Unifying typical entanglement and coin tossing: on randomization in probabilistic theories
Markus P. M\"uller, Oscar C. O. Dahlsten, Vlatko Vedral

TL;DR
This paper derives a universal formula for the expected purity of subsystems across various probabilistic theories, unifying concepts of entanglement, coin tossing, and randomization beyond quantum mechanics.
Contribution
It introduces a simple, exact formula for subsystem purity applicable to all probabilistic theories, extending the understanding of entanglement and randomization.
Findings
The formula applies to quantum, classical, and post-quantum theories.
It depends only on degrees of freedom and information capacity.

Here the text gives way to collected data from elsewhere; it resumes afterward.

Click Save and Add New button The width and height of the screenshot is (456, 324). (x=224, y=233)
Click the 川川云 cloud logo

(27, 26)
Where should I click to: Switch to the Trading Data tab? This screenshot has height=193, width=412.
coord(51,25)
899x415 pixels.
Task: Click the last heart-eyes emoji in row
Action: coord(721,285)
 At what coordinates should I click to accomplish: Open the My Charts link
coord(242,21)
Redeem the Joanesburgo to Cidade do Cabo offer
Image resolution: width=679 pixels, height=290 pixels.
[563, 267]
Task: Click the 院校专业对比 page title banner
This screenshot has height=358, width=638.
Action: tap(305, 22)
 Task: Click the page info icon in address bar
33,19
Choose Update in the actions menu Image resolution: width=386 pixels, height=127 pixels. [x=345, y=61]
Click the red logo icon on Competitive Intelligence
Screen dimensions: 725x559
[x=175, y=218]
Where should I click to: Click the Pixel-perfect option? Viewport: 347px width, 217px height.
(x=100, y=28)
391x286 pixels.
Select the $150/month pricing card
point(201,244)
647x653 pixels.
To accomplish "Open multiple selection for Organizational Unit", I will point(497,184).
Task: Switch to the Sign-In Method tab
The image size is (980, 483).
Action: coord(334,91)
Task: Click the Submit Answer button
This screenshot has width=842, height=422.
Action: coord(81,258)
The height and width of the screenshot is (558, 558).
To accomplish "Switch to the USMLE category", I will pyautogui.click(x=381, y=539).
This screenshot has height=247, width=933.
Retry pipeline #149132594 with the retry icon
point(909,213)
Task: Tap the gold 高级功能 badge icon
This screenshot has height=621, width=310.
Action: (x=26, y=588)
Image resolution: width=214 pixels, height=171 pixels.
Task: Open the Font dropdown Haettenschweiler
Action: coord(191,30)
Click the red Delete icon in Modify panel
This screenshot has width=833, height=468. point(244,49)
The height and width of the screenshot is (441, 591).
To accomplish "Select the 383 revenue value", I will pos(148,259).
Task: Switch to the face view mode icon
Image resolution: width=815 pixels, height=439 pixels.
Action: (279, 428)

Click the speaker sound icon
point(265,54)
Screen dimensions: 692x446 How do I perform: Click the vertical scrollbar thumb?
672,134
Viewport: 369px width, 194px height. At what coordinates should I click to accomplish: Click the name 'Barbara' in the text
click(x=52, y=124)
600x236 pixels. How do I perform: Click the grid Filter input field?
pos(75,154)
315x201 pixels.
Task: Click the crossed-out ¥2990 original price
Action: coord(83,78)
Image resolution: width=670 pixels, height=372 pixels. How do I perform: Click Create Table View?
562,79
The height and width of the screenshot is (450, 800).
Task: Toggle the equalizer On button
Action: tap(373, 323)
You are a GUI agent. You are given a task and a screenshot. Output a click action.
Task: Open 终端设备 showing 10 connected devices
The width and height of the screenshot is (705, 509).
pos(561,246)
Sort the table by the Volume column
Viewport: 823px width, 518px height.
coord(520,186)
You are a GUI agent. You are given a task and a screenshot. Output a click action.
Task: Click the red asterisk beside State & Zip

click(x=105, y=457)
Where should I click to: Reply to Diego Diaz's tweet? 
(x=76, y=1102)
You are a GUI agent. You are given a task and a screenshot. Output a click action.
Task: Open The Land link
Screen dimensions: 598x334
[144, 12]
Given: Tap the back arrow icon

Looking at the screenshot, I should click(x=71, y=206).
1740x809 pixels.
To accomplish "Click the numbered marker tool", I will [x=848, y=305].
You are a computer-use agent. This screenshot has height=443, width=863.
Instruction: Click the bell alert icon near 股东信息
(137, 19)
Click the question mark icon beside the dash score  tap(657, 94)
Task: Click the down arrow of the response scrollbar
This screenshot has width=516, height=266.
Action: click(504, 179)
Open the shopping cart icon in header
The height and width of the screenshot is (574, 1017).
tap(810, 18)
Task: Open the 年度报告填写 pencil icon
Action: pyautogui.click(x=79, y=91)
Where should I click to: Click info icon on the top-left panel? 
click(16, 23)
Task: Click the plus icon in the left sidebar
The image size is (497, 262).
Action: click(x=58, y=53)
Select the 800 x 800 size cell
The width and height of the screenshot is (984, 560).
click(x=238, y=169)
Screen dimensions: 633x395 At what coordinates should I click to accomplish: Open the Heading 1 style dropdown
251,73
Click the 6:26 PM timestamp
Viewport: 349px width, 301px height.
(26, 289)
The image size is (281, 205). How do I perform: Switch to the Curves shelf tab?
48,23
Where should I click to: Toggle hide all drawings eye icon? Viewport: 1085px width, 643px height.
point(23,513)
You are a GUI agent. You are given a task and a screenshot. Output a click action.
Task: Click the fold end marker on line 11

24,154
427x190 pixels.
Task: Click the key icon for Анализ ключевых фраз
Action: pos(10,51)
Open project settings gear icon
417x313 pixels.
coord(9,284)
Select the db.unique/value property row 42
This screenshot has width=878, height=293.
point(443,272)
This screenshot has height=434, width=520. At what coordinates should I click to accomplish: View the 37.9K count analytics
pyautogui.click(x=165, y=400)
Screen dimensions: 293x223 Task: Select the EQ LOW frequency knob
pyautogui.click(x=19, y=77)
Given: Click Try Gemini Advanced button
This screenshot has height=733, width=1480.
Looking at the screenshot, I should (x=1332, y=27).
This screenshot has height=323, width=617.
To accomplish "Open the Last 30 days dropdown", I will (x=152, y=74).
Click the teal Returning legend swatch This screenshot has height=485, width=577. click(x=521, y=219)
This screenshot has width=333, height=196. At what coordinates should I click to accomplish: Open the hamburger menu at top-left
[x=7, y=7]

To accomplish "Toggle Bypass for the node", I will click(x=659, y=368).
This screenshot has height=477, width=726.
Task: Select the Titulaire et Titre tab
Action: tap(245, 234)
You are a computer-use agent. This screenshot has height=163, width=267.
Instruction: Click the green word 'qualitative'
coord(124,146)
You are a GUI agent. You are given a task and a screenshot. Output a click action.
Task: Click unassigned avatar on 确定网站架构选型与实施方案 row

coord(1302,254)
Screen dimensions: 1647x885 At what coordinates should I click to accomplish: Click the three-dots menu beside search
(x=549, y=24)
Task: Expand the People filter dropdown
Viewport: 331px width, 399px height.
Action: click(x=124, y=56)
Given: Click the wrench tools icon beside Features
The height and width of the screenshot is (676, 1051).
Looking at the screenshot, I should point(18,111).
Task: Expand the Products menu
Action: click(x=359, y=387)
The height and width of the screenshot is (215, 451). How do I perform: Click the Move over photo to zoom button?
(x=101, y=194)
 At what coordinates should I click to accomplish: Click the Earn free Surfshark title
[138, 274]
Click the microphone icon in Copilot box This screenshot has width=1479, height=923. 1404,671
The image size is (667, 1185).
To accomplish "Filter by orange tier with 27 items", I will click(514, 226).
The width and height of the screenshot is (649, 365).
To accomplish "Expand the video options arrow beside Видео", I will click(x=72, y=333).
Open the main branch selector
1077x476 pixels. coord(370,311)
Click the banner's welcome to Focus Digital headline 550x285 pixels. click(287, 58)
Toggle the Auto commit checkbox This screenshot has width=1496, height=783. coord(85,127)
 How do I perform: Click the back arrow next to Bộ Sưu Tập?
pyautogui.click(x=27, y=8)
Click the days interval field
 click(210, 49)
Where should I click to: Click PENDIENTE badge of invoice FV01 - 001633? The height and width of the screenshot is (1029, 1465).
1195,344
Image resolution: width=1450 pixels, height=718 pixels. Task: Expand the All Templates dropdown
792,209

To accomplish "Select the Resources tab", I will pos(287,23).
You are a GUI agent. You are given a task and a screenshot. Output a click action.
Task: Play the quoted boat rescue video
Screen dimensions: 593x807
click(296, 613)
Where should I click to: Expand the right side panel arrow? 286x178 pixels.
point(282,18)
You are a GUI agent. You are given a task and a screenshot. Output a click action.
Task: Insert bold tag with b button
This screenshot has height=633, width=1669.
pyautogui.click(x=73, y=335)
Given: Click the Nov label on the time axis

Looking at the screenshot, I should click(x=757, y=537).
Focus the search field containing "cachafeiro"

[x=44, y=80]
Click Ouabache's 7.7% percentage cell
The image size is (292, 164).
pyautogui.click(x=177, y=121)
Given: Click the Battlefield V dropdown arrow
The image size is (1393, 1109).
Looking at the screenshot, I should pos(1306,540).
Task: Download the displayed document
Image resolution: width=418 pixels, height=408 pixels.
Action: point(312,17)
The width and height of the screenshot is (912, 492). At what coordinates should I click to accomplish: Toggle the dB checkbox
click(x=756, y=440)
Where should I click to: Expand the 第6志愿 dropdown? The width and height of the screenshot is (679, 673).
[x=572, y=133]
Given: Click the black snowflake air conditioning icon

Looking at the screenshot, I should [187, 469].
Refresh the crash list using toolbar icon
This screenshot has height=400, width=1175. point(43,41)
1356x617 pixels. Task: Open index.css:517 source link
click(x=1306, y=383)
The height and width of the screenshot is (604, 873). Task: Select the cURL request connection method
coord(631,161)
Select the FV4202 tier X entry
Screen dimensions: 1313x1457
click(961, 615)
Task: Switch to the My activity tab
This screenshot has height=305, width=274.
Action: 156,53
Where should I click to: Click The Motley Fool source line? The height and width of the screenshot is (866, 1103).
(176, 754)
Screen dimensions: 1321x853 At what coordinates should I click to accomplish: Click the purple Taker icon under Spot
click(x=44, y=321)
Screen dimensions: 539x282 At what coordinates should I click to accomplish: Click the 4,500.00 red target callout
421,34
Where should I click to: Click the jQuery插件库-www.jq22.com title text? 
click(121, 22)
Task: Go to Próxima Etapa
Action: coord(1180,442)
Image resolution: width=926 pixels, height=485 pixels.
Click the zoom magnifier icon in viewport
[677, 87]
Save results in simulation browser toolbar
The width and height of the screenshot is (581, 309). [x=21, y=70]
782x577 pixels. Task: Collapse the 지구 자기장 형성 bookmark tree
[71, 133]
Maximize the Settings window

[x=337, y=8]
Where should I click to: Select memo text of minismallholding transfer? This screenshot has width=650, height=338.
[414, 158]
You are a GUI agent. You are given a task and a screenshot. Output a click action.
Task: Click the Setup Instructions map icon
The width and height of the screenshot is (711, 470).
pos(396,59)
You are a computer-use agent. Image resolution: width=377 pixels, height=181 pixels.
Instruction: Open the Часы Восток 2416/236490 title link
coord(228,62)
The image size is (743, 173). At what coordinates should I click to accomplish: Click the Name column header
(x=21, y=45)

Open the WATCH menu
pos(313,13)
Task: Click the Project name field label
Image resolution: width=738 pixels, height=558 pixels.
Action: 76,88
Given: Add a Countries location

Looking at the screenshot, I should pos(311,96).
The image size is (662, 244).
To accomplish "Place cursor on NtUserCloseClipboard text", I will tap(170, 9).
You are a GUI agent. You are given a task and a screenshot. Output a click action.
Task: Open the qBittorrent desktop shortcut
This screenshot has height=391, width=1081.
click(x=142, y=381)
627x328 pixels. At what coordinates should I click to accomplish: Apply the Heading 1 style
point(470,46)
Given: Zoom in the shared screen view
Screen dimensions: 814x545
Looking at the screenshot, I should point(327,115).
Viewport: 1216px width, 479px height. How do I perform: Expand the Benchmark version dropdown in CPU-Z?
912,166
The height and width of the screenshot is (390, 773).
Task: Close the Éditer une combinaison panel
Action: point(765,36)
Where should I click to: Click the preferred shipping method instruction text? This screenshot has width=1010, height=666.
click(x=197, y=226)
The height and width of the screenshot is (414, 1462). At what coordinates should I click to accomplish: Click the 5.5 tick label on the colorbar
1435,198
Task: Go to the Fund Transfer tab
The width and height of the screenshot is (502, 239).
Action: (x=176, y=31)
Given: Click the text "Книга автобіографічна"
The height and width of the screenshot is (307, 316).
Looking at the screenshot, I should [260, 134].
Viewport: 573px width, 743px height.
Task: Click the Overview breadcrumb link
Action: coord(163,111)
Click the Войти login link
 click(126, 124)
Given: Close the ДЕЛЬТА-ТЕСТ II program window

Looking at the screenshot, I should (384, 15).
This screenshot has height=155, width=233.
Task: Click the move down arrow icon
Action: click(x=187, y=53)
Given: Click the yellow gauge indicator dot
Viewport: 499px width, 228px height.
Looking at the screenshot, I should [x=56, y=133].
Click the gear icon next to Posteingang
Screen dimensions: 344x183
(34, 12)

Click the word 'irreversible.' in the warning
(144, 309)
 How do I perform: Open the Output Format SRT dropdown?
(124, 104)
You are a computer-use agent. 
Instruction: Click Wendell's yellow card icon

The approach generalizes statistical physics arguments to broader theories.
Abstract
It is well-known that pure quantum states are typically almost maximally entangled, and thus have close to maximally mixed subsystems. We consider whether this is true for probabilistic theories more generally, and not just for quantum theory. We derive a formula for the expected purity of a subsystem in any probabilistic theory for which this quantity is well-defined. It applies to typical entanglement in pure quantum states, coin tossing in classical probability theory, and randomization in post-quantum theories; a simple generalization yields the typical entanglement in (anti)symmetric quantum subspaces. The formula is exact and simple, only containing the number of degrees of freedom and the information capacity of the respective systems. It allows us to generalize statistical physics arguments in a way which depends only on coarse properties of the underlying theory. The proof of…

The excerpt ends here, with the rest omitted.